▸ **What you need to do**:
- a) List every basic need of the baby that the passage on a two-month-old's crying names.
- b) Write a continuation of the passage about a two-month-old baby's needs, starting after its last sentence.

▸ **Source extract**:
• • •

She is not much more than a newborn (that ends at 28 days - or 4 weeks); she's an infant/baby. She has more needs than "habits". In fact, I can't think of a single 'habit' a two month old baby can have. And I'm thinking hard. Maybe she has the gross motor skills to successfully suck her fists now, but it isn't a habit yet. She will develop habits. But not right now.
If she cries, she has a need. Her basic needs are food, warmth/comfort (e.g. from dirty nappies), exposure to stimuli (e.g. language), reassurance, and sleep.
The world is a harsh place for a baby. How well adjusted a person will be depends a lot on what you teach her about the world now. If you don't meet her basic needs, she will learn that the world is unsafe.
Whether you want to meet some of those needs is your choice. The way you frame certain behaviors ("sometimes she drinks very little then cry for hunger in an hour") makes it sound like she's doing something "wrong". Breastfeeding is part art, part knowledge. Maybe she didn't get enough milk and really is still hungry. Maybe she has gas and is crying because of that.

• • •

▸ **Data excerpts**:
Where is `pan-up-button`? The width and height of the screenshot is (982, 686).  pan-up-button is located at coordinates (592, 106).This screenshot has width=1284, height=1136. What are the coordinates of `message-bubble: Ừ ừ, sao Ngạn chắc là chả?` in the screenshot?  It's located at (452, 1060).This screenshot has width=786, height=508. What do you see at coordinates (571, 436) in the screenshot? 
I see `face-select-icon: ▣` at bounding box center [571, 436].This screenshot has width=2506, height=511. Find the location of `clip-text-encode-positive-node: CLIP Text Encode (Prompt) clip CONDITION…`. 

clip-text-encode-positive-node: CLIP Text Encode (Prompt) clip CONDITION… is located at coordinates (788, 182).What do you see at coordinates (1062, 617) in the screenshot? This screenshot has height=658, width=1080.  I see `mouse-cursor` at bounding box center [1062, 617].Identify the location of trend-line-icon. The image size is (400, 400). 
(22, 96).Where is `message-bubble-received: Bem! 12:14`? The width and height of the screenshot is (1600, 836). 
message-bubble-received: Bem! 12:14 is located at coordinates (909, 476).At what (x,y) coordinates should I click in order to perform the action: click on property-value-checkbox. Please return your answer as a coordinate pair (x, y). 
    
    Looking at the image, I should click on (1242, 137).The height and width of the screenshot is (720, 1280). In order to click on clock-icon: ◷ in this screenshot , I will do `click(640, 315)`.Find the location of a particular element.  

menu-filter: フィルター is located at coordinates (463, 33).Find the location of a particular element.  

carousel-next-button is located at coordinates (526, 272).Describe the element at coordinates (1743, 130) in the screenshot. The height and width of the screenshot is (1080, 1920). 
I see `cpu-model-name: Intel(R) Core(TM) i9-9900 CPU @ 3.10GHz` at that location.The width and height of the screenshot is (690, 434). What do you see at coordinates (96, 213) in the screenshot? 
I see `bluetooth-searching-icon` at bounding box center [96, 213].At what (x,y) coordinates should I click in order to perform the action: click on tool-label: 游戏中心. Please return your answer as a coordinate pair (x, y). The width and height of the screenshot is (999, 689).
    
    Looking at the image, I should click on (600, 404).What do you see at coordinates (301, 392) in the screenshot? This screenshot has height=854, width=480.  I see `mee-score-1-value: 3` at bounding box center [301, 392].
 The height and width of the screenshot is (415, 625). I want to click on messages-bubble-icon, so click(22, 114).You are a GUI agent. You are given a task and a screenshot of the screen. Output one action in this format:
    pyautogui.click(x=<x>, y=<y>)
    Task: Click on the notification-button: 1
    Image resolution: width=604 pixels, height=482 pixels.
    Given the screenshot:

• • •

▸ **Answers below**:
- a) Food, warmth/comfort, exposure to stimuli, reassurance, sleep

- b)
In many cultures past and present, certain needs are disregarded in favor of other behaviors, so you would be far from alone in choosing to ignore certain needs. But they are needs, not simply wants, at this point.
When can you spoil a baby? I think there is no exact age, but the many pediatricians say you can start "Ferberizing" a baby (teaching self-soothing to allow the baby to get to sleep on her own) at 7-8 months. This was confirmed in a reasonably sized Austrailian study.
I would imagine this is the earliest you can start to train a baby.
A case can be made for speech as an example of training a baby. Some babies can say their first word at 7 months (very unusual, but it happens.) Others are still only babbling at 8-9 months. As with everything, babies vary in their abilities, but within a range.